===== 原文抜粋 =====

第60回

Engineering Life in Silicon Valley

日本でシリコンバレースタートアップを体験する
(第一部)


大手企業で無線通信のエンジニアリング

太田さんとは,HDラボにいるころからさまざまな仕事を一緒にやってきましたね.経歴をざっと振り返ると,日本の大手企業からHDラボへの転職から始まり,スタートアップに出資者として,また取締役として仕事をされました.それから再びシリコンバレー企業にスタートアップのメンバとして活躍されましたね.

 シリコンバレーに限ったことではありませんが,海外のハイテク企業が日本に拠点を作るときは,まず営業が主体の支社を作る例が多いと思います.要するに営業所ですね.その後に技術サポートや日本語化・ローカライゼーションなどを行うための,技術的な拠点に発展するのが一般的な展開です.

 しかし太田さんの場合は,インシリコンで純粋な研究開発拠点としてスタートされているところが珍しいと感じました.そこで今回は,ぜひこの貴重な経験について聞かせてください.まずは,ご自分のキャリアを紹介してください.

デンソーにはフレッシュマンとして,卒業後すぐに入社しました.当時はすべての車にエアコンが標準装備となり,カーエレクトロニクスがはやり始めるところでした.エンジンコントロールはボッシュやベンツだけで,国産製品が立ちあがる時期でした.デンソーという会社は,「車のデータをやり取りするのはワイヤレスだ」と早くから気づいていたので,無線通信ベースのシステム開発にはかなり力を入れていました.それで私は無線通信関係の仕事からはじめました.当時は,国家プロジェクトとしてサインポストと車間を計る路車間通信がありました.レーシングカーのテレメータやGPS・衛星通信などもやりました.

=====

取り組む課題:
A. 抜粋によると、海外のハイテク企業が日本に拠点を作るとき、最初に作る例が多いのはどのような支社ですか。
B. 抜粋のうち「Engineering Life in」で始まり「展するのが一般的な展開です.」まで続く部分を、「営業所」を「販売拠点」に入れ替えて示してください。
次のデータは抜粋とは別個の資料です。

===== 利用可能なデータ =====

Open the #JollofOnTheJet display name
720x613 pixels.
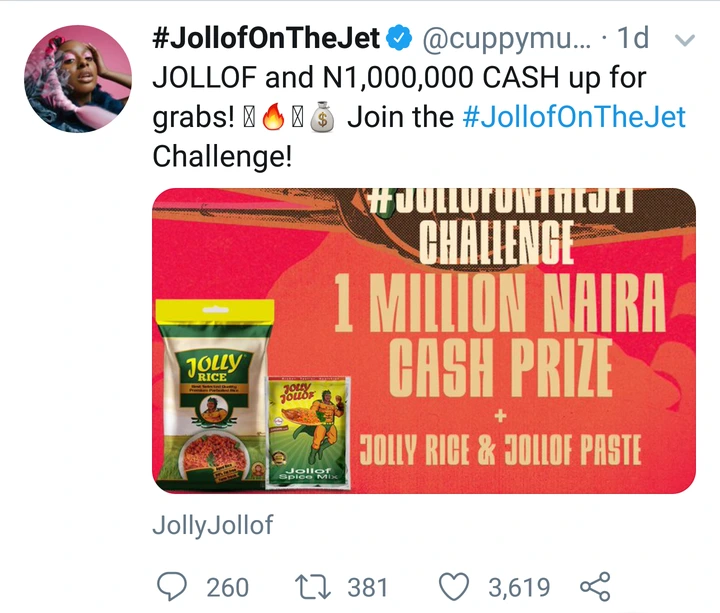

=====

解答例:
A. 営業が主体の支社、つまり営業所です。

B.
Engineering Life in Silicon Valley

日本でシリコンバレースタートアップを体験する
(第一部)


大手企業で無線通信のエンジニアリング

太田さんとは,HDラボにいるころからさまざまな仕事を一緒にやってきましたね.経歴をざっと振り返ると,日本の大手企業からHDラボへの転職から始まり,スタートアップに出資者として,また取締役として仕事をされました.それから再びシリコンバレー企業にスタートアップのメンバとして活躍されましたね.

 シリコンバレーに限ったことではありませんが,海外のハイテク企業が日本に拠点を作るときは,まず営業が主体の支社を作る例が多いと思います.要するに販売拠点ですね.その後に技術サポートや日本語化・ローカライゼーションなどを行うための,技術的な拠点に発展するのが一般的な展開です.